Each model is trained for 100 epochs, with a batch size of 32, and a learning rate of 0.0001 to evaluate their performance on the task. However note that each model will not perform well with this specific hyperparameter, as it may cause overfitting. Thus, it is important to test around with hyperparameters that will give you the best outcome.
The classifier is trained on the GTZAN dataset, which consists of audio files from various music genres. It contains 1000 audio files, each being 30s long, of 10 different genres. The dataset can be found here: GTZAN Dataset
The preprocess.py
script is responsible for preprocessing the audio data. It loads the audio files from the dataset, extracts Mel Frequency Cepstral Coefficients (MFCCs) as features, and stores them in an array along with their corresponding labels in a JSON file.
The basic_classifier.py
script implements the most basic and simple model architecture. It is comprised of a couple of dense layers with some dropout to lower the cause of overfitting the model. It also uses some very powerful activations such as softmax and ReLU. This was however the worst performing model, having an accuracy of around 60%.
Looking at the accuracy and loss graph for this model, it seems to show signs of overfitting at around 60~ epochs.
The cnn_classifier.py
script implements the CNN model architecture. Because the audio files are converted to MFCC spectrograms, they are in the form of an image, and CNN models are great for training using an image dataset. This model included 2D convolutional layers, max pooling layers, and batch normalization. This model did much better than the basic model, having an accuracy of about 85%.
Looking at the accuracy and loss graph for this model, it seems to show signs of overfitting very early on during the training. By creating a simpler model or changing the hyperparameters, it can fix this problem.
The lstm_classifier.py
script implements the LSTM model architecture.
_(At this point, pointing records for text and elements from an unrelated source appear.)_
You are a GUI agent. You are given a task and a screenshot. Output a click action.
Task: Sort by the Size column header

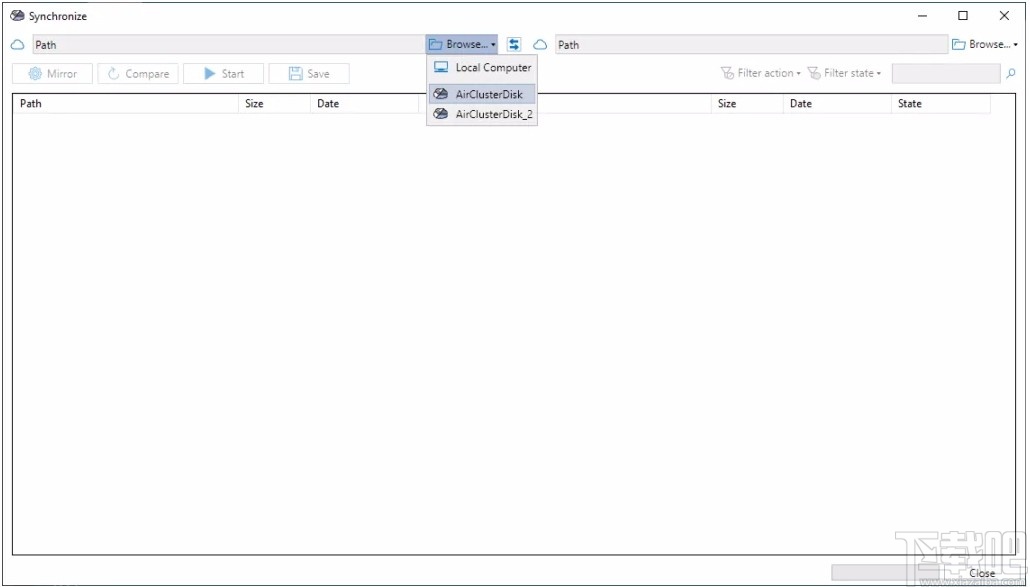tap(254, 103)
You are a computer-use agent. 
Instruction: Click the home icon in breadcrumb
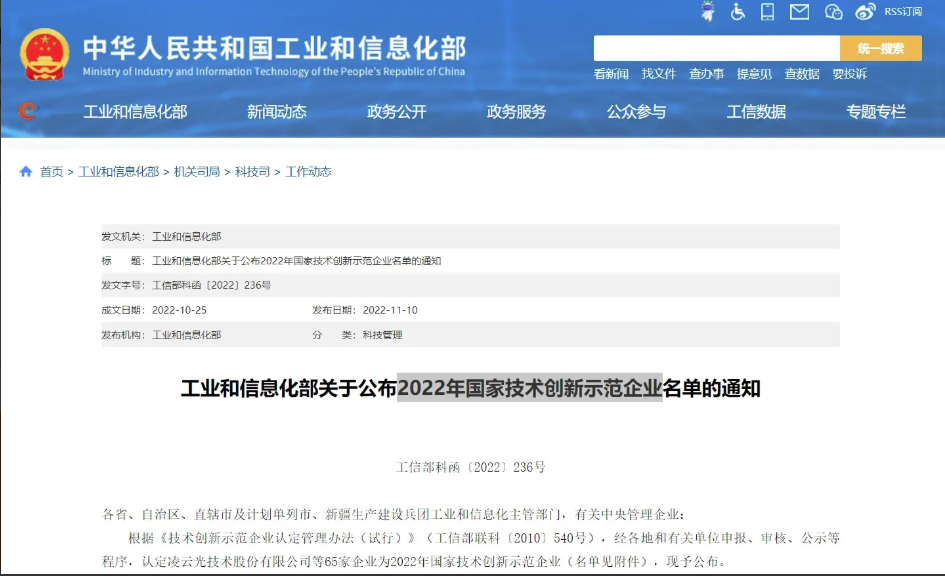26,172
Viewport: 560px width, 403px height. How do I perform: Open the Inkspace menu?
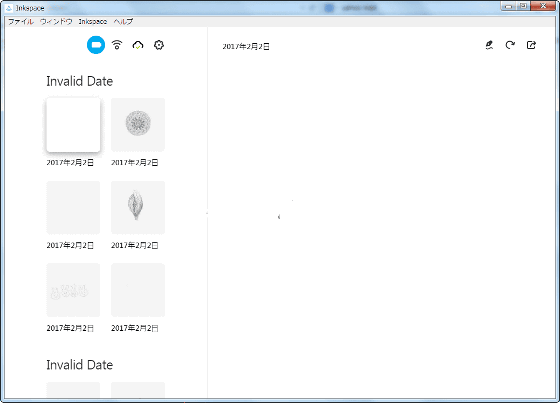(x=93, y=21)
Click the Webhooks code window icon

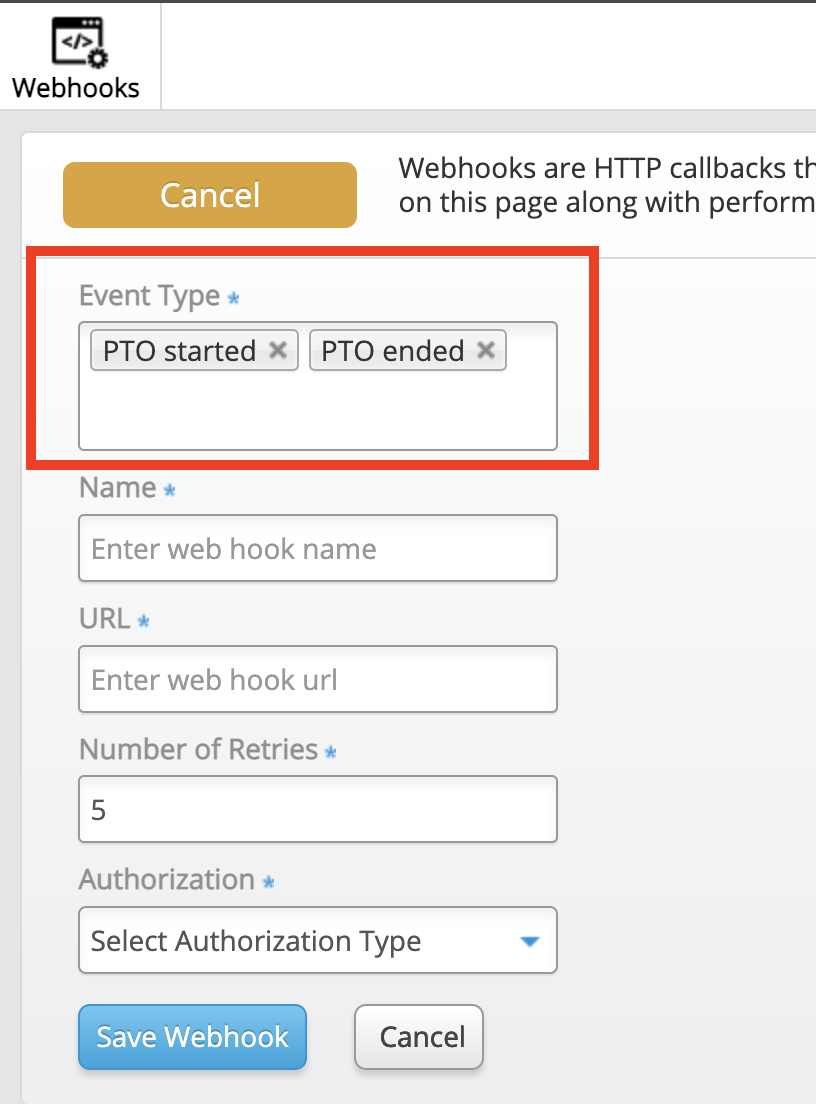(x=80, y=43)
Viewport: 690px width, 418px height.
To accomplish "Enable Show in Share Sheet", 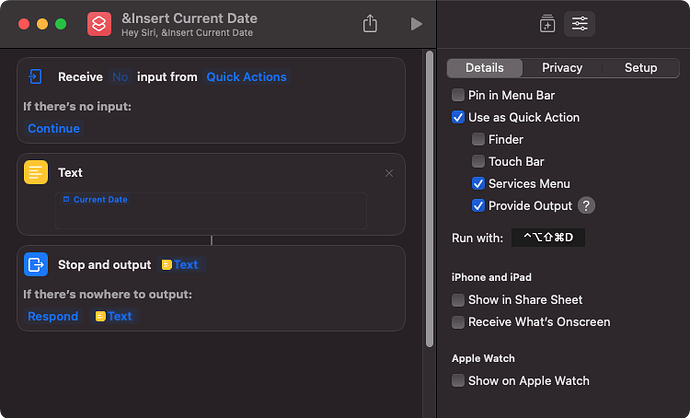I will [458, 300].
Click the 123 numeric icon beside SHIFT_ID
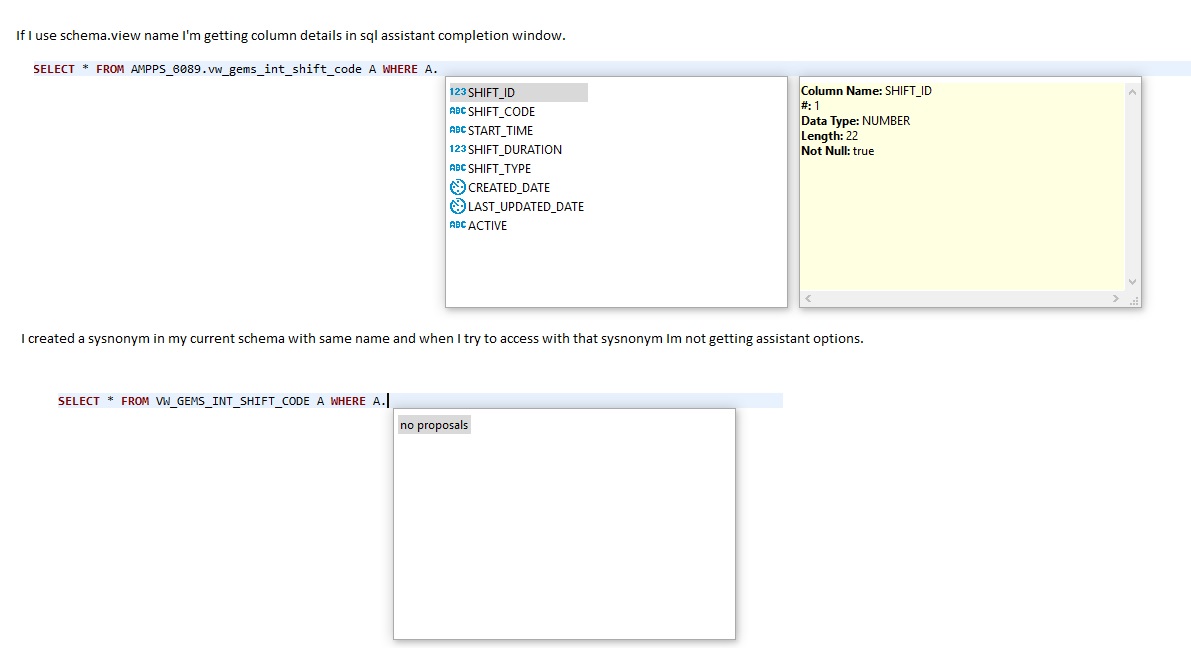Viewport: 1191px width, 648px height. [457, 91]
RNNs are also another type of model that is commonly used for audio datasets, and this performed nearly as well as the CNN model. It had accuracy of around 80%.
Looking at the accuracy and loss graph for this model, it seems to show signs of overfitting similar to the CNN model. Again this can be fixed by simplifying the model or changing its hyperparameters.
I intend on creating a program to detect which genre a song is for the game osu!. I plan on scraping many songs from there with the genre attached to it by calling their api (which can be found on https://osu.ppy.sh/docs/index.html) This way if a map designer does not know what genre a certain song is, this program can predict it.
Before running the genre classifier, make sure you have the required dependencies installed. You can install them by following these steps:
Clone the repository:
git clone https://github.com/your-username/genre-classifier.git
cd genre-classifier
(Optional) Create a virtual environment:
python -m venv env
source env/bin/activate`
Install the required dependencies:
pip install -r requirements.txt
Now you can test around in each python script.
When running the preprocess.py script, it will create a very large json file. The one created for the full 1000 audio file dataset was around 600 mb. Also note that in the jazz genre, the jazz0054.wav file is corrupted, so please remove this.